__What is needed__: Out of the material that follows, write out exactly the lines from the line with "You are a GUI agent. The screenshot is 1294×2576." to the line with "Контакты (523, 187)", both ends included, and no others.

Start of Source material

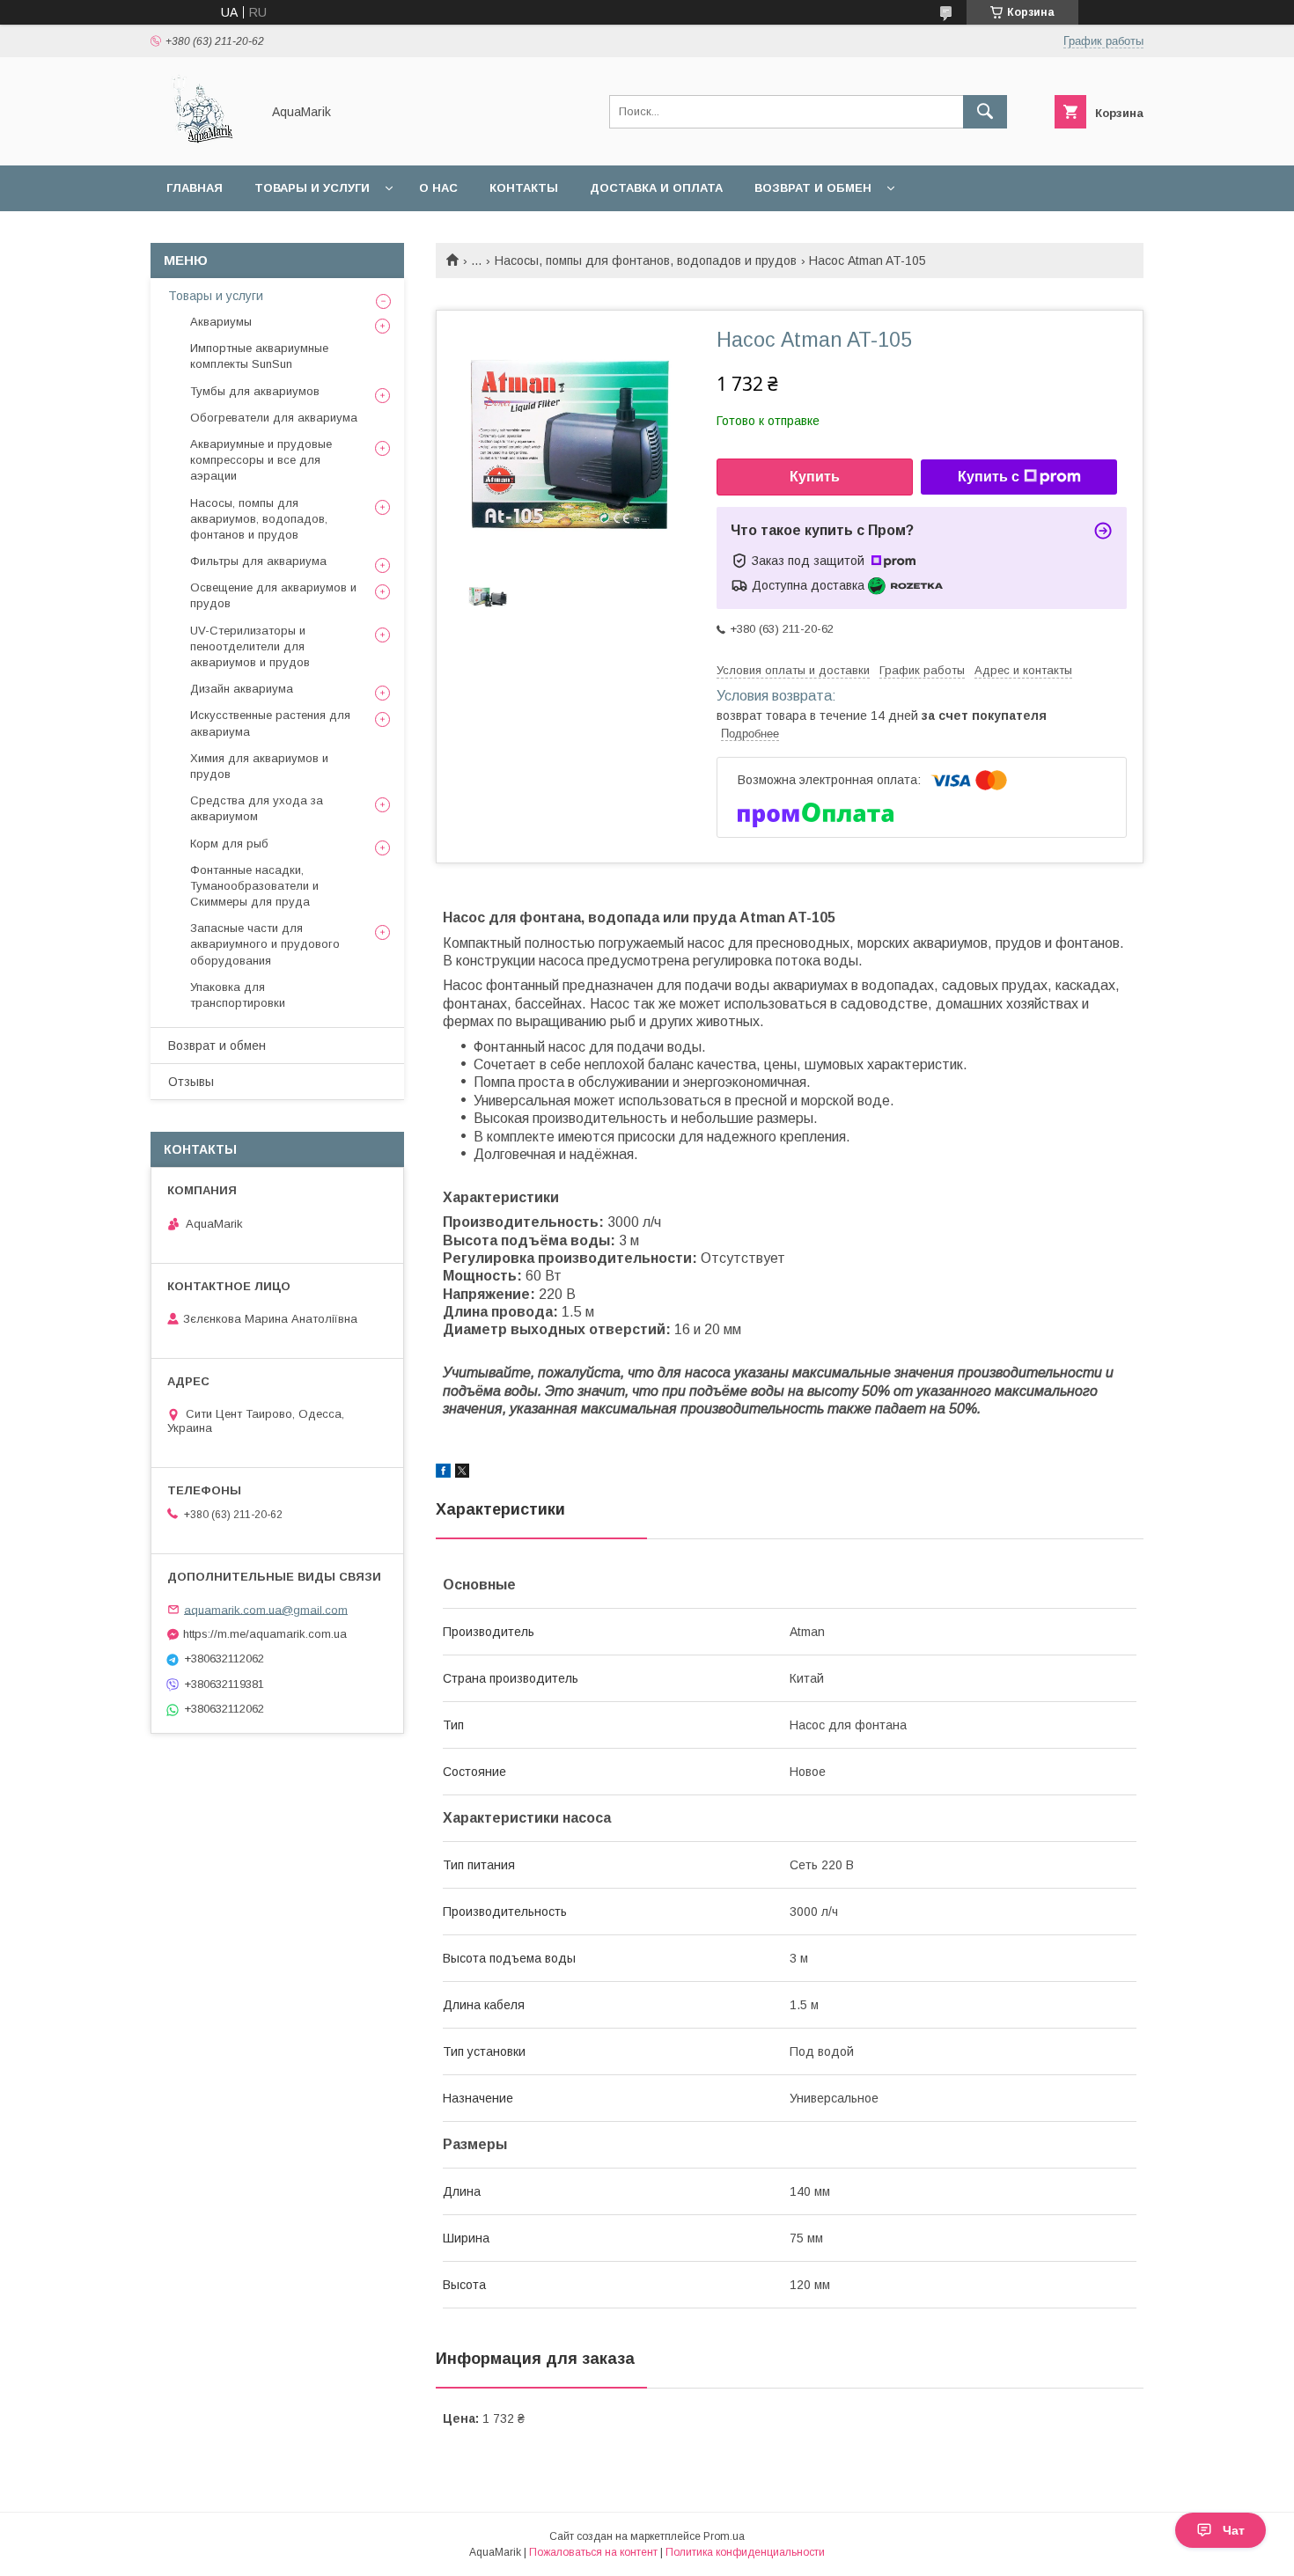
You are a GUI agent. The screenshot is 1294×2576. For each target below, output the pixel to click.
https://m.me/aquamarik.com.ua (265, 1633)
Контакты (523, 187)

End of Source material
Start of Source material

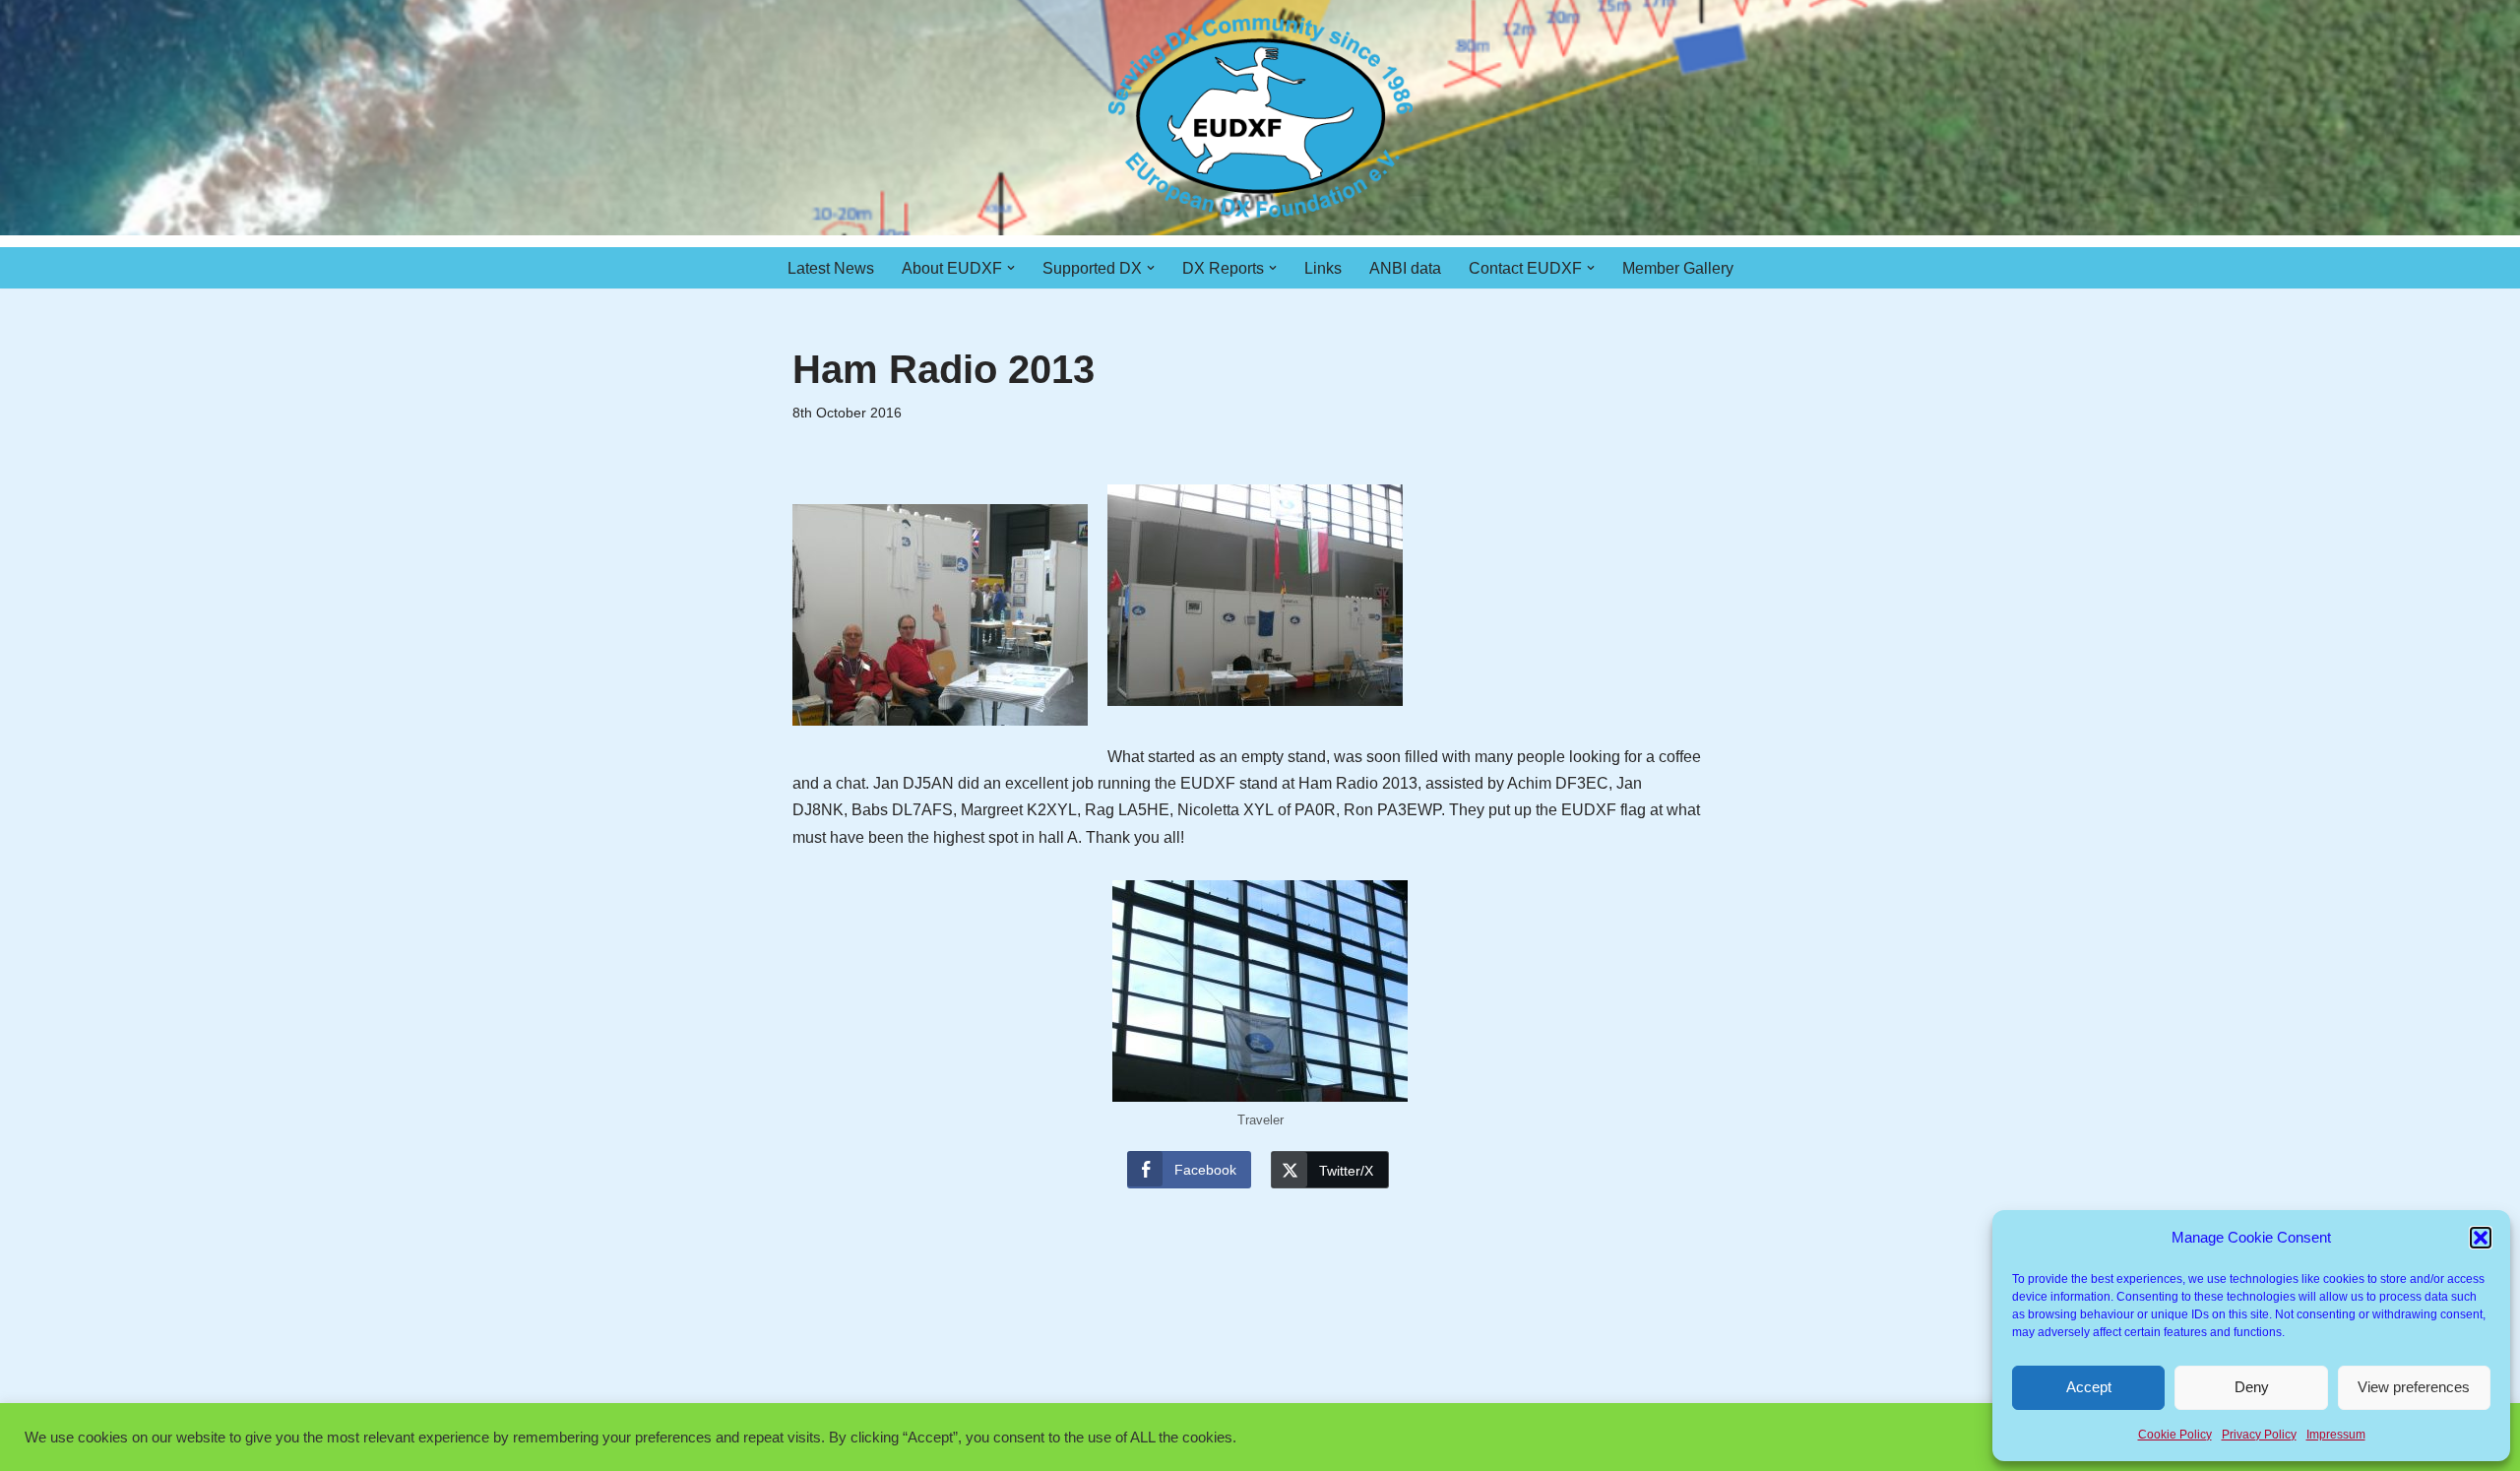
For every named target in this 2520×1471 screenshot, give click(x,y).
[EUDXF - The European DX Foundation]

End of Source material
Start of Source material

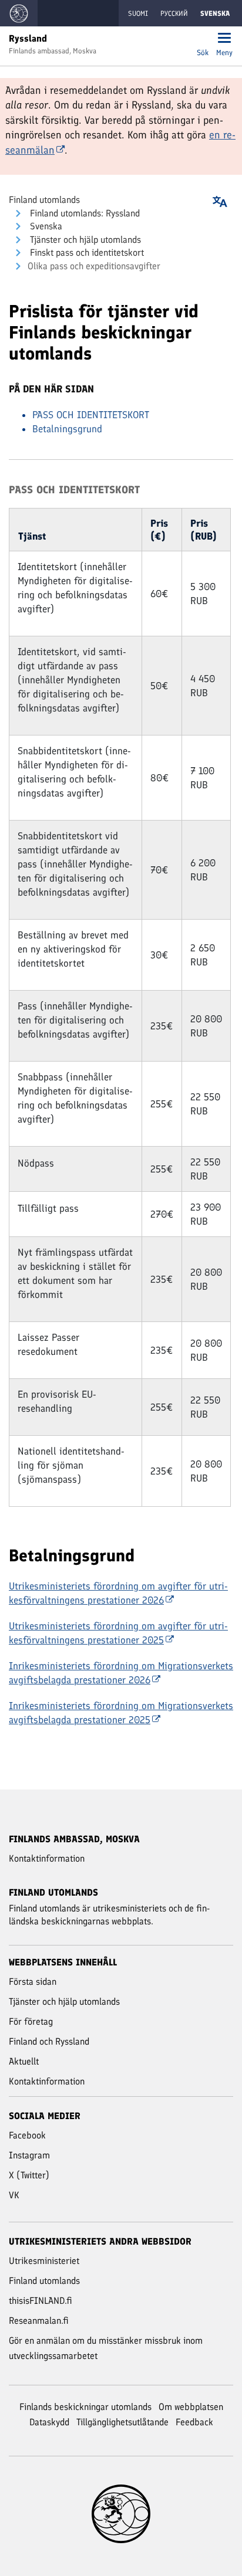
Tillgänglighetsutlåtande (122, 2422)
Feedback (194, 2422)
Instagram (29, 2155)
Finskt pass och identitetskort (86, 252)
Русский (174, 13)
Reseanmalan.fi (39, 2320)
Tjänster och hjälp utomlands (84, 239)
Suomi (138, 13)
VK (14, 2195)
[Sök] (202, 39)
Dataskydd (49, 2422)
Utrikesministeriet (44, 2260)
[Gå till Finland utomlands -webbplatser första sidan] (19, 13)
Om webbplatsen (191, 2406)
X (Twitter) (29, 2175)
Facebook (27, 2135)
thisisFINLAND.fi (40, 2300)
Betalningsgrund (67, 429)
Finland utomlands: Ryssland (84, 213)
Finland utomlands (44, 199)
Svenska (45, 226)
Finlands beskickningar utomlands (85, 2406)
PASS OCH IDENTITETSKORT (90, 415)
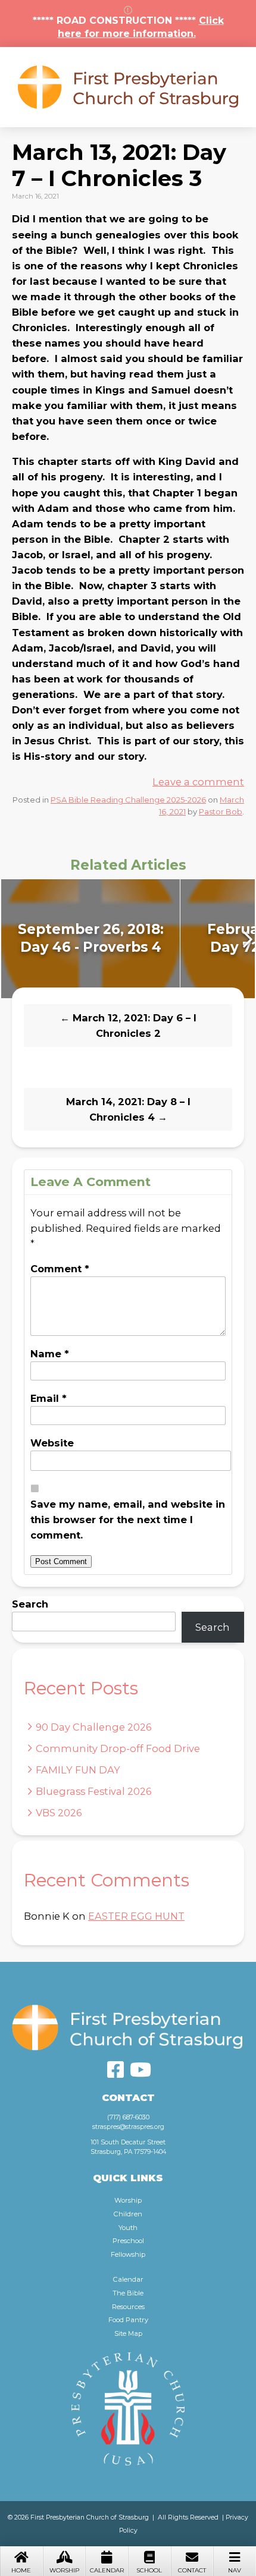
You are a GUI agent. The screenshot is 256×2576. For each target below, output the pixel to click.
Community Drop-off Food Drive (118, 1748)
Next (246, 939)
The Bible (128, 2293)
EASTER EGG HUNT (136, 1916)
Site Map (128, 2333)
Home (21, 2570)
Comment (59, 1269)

End of Source material

__Your response__:
You are a GUI agent. The screenshot is 1294×2576. For each target below, output the pixel to click.
https://m.me/aquamarik.com.ua (265, 1633)
Контакты (523, 187)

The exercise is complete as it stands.